BRIEF: Use the entries below to count the lines that hold the word "button"; answer with the number only.

LISTED ENTRIES:
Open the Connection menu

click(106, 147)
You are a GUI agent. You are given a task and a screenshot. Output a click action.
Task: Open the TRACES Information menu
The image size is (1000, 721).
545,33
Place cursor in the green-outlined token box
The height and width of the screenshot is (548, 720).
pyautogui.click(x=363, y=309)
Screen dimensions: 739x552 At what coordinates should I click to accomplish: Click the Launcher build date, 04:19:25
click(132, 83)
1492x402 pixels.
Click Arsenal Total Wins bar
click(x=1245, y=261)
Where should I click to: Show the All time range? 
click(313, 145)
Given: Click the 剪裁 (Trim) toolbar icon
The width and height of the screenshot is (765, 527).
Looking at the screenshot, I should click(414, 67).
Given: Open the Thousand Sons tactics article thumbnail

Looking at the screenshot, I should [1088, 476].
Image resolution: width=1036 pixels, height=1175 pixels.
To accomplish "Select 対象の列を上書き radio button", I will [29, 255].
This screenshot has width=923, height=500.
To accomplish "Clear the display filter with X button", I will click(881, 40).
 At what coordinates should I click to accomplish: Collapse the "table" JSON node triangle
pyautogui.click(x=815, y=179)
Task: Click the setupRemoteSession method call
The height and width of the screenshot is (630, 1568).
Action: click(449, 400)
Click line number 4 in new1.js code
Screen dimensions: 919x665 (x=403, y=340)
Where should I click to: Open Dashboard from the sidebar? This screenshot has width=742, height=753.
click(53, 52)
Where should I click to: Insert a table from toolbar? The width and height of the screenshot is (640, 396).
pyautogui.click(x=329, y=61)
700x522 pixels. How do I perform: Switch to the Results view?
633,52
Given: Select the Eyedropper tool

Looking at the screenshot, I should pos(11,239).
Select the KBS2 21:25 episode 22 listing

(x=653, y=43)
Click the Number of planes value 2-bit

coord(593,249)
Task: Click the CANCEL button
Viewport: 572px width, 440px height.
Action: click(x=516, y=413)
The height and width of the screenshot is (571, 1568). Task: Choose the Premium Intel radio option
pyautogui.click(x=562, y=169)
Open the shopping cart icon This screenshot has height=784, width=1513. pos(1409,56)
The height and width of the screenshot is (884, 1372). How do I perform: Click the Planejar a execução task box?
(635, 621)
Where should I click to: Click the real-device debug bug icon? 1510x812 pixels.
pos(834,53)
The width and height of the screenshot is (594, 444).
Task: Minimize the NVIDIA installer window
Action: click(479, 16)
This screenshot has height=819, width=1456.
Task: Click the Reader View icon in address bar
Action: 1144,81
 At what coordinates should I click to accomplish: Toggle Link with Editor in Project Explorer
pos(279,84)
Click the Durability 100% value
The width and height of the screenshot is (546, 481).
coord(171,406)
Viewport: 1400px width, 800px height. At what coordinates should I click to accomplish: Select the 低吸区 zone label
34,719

ANSWER BOX: 3